Stored records:
----------------------------------------

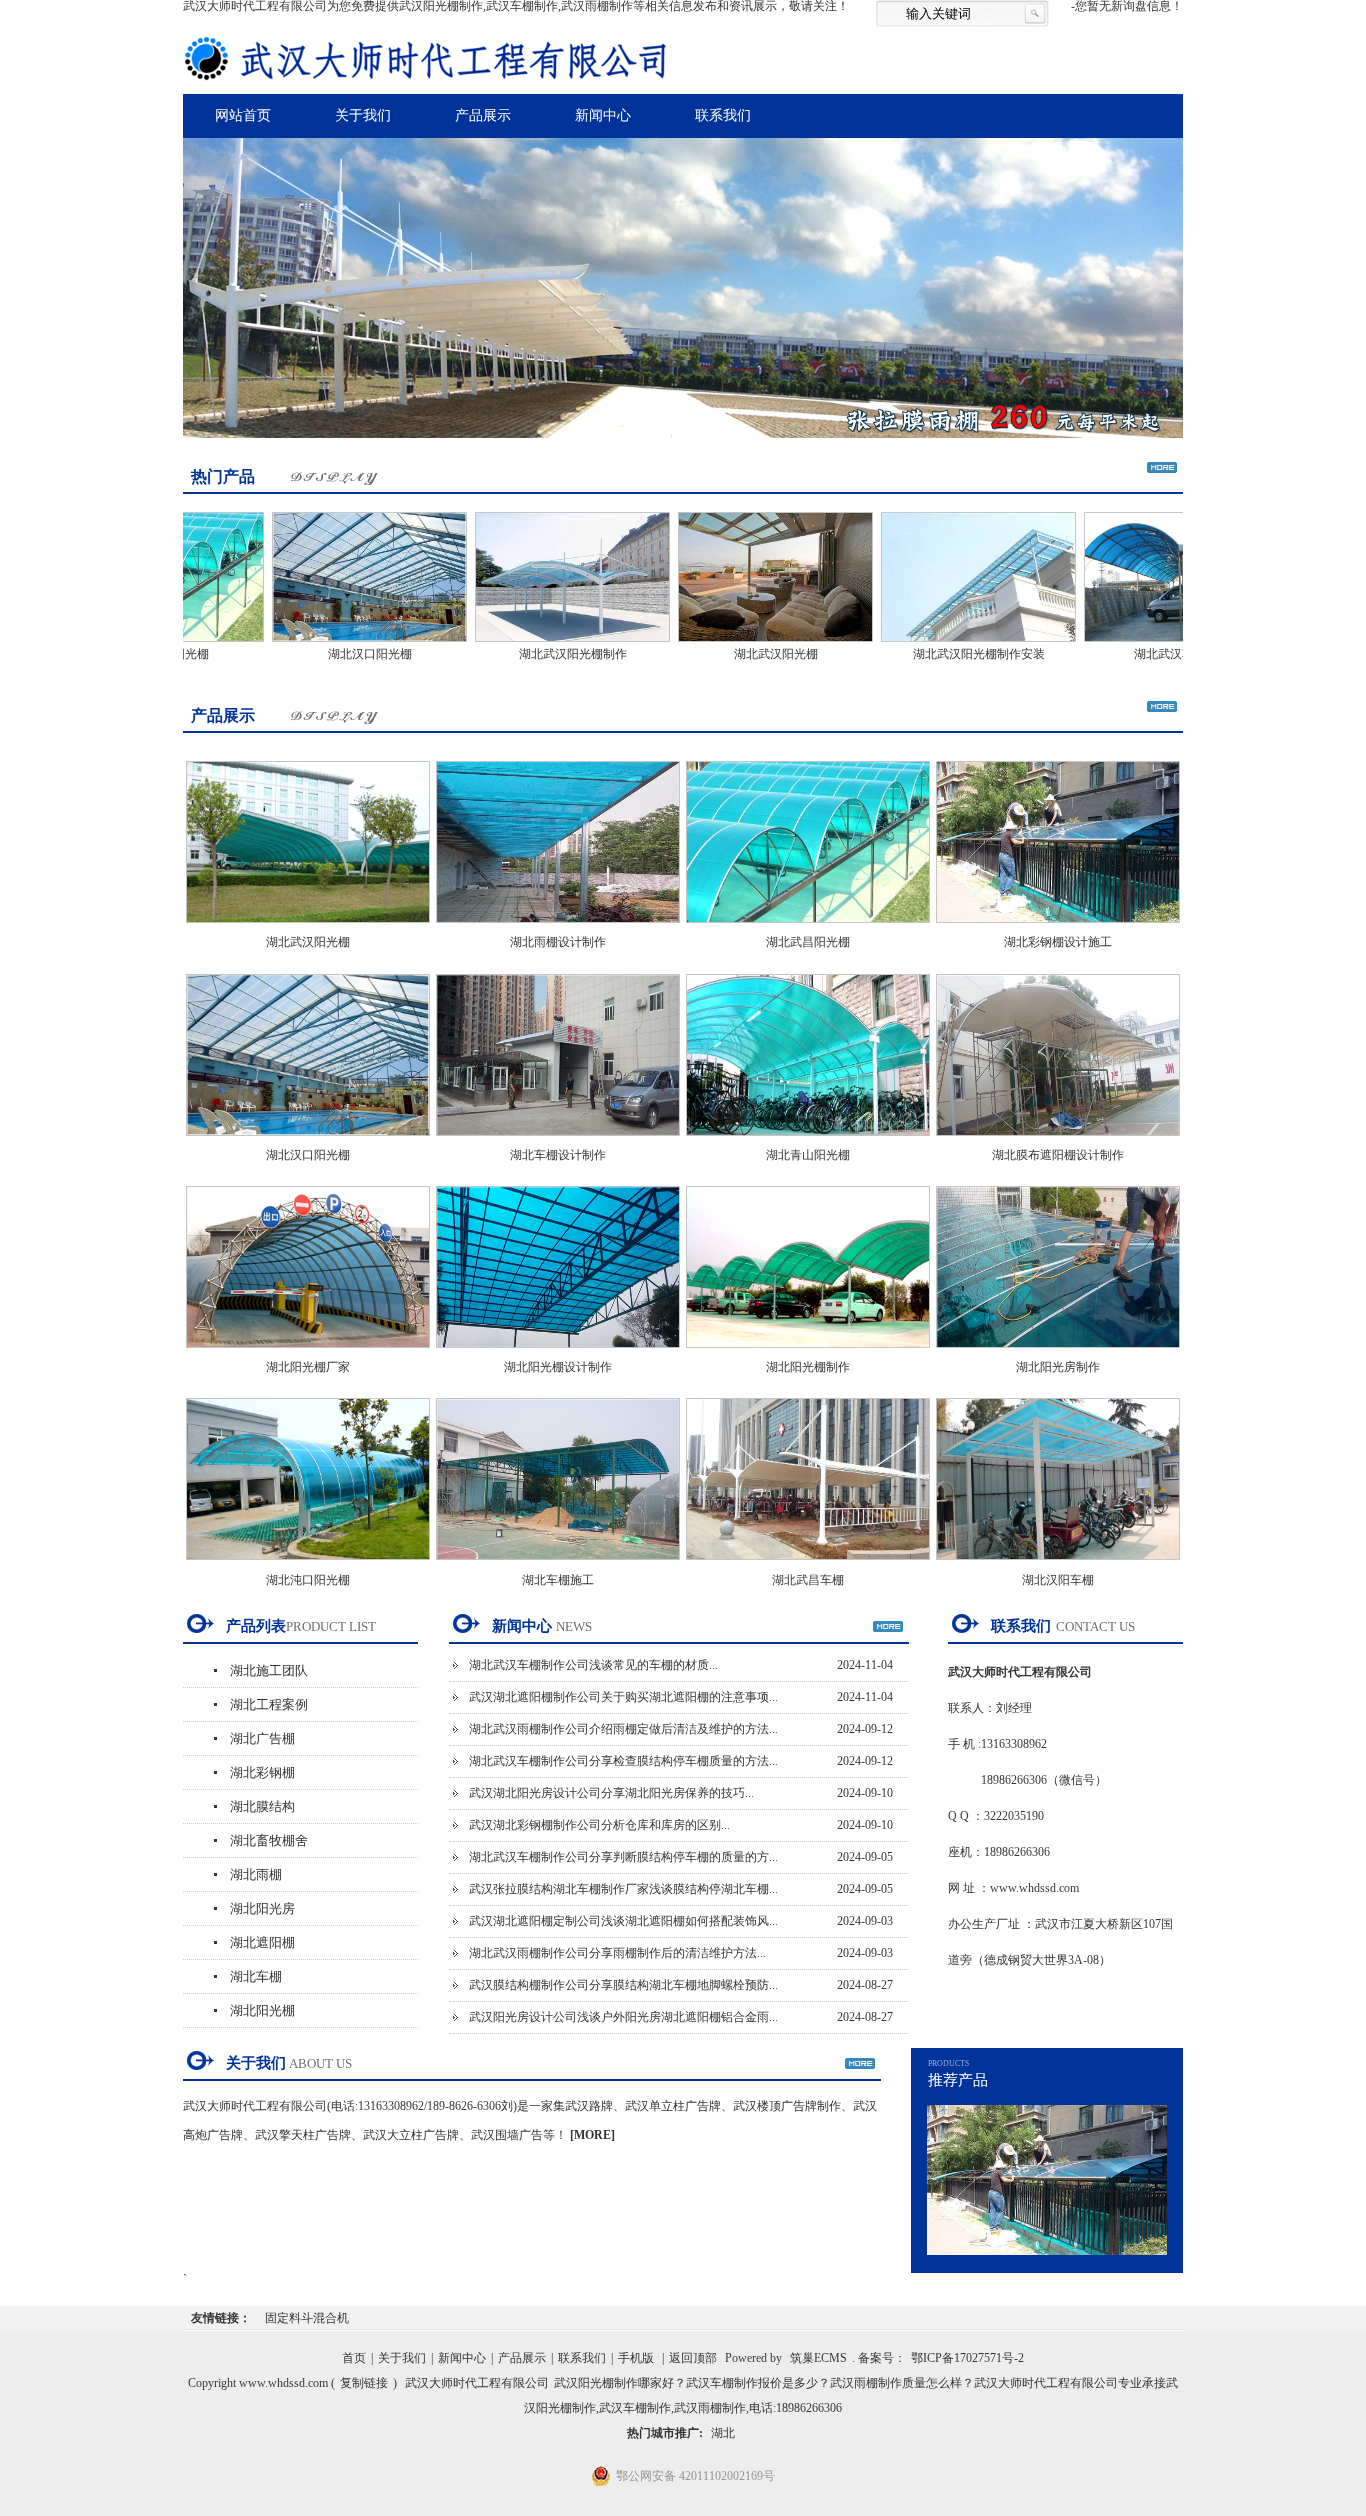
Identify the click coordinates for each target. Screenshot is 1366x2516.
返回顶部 (693, 2358)
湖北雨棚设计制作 (558, 942)
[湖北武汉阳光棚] (718, 644)
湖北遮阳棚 (262, 1942)
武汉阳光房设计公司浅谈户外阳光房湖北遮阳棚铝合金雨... (623, 2017)
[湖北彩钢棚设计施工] (1058, 929)
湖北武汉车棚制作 (1125, 654)
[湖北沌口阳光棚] (308, 1566)
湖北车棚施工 (558, 1580)
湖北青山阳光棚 (808, 1155)
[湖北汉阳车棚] (1058, 1566)
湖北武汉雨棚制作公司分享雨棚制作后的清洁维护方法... (617, 1953)
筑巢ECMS (818, 2358)
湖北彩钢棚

----------------------------------------

Starting from the line that contains "[湖北汉阳车棚] (1058, 1566)", give again every line to the last line of the data, exactly. Include nothing else.

[湖北汉阳车棚] (1058, 1566)
湖北武汉雨棚制作公司分享雨棚制作后的清洁维护方法... (617, 1953)
筑巢ECMS (818, 2358)
湖北彩钢棚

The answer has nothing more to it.